激情を抑えない俺様御曹司に、最愛を注がれ身ごもりました
『洗ってから貼ったほうがいいと思うので、お渡しだけしておきますね』
『こんなものを持ち歩いて……?』
『はい。万が一っていうことがあるので。こんな風に役に立つかもしれないですから!』
絆創膏を受け取りながら感心している俺を、彼女は一歩距離を取って確認するように眺める。少し目を細めているのが印象的だった。
『スーツも汚れてしまってますし。失礼します!』
呆然としている俺に構わず、彼女はスーツについた汚れを見つけ、自分のタオルハンカチを叩いて払ってくれる。

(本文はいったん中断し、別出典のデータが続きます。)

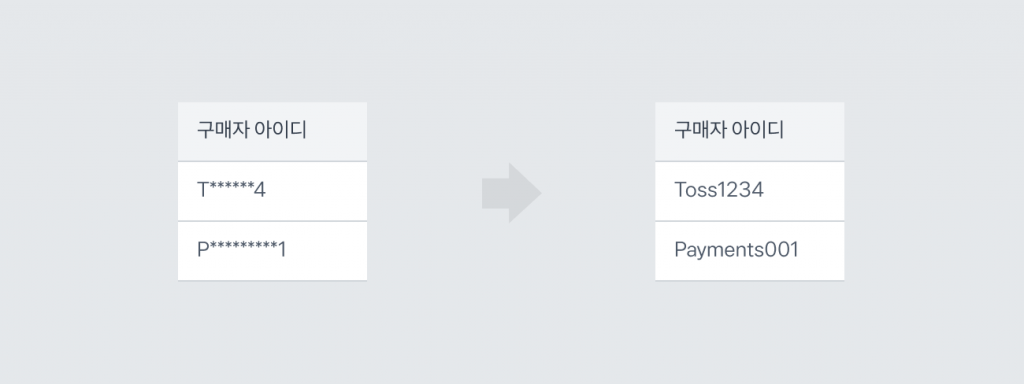Click the masked T******4 row
The image size is (1024, 384).
pos(272,191)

テキパキとした行動を止めるタイミングを完全に失っていた。
『あ、突然すみません。私、怪しいものでは決してなく。ここの中にあるネイルサロンでネイリストをしているものです』
自分の素上を明かした彼女の指先は、確かにきらりと目を奪うほど光り輝いていた。
ピンク系のキラキラしたネイルが施されている。
『なぜ、見ず知らずの人間にこんな風に親切に?』
不思議だった。普通なら見て見ぬふりをしてしまいそうなものを、わざわざ声をかけてきたのだ。
土地柄なのかもしれないとも頭を過る。東京で同じことが起これば、きっと多くの人間が見て見ぬふりをするだろう。
疑問をぶつけた俺に、彼女は言った。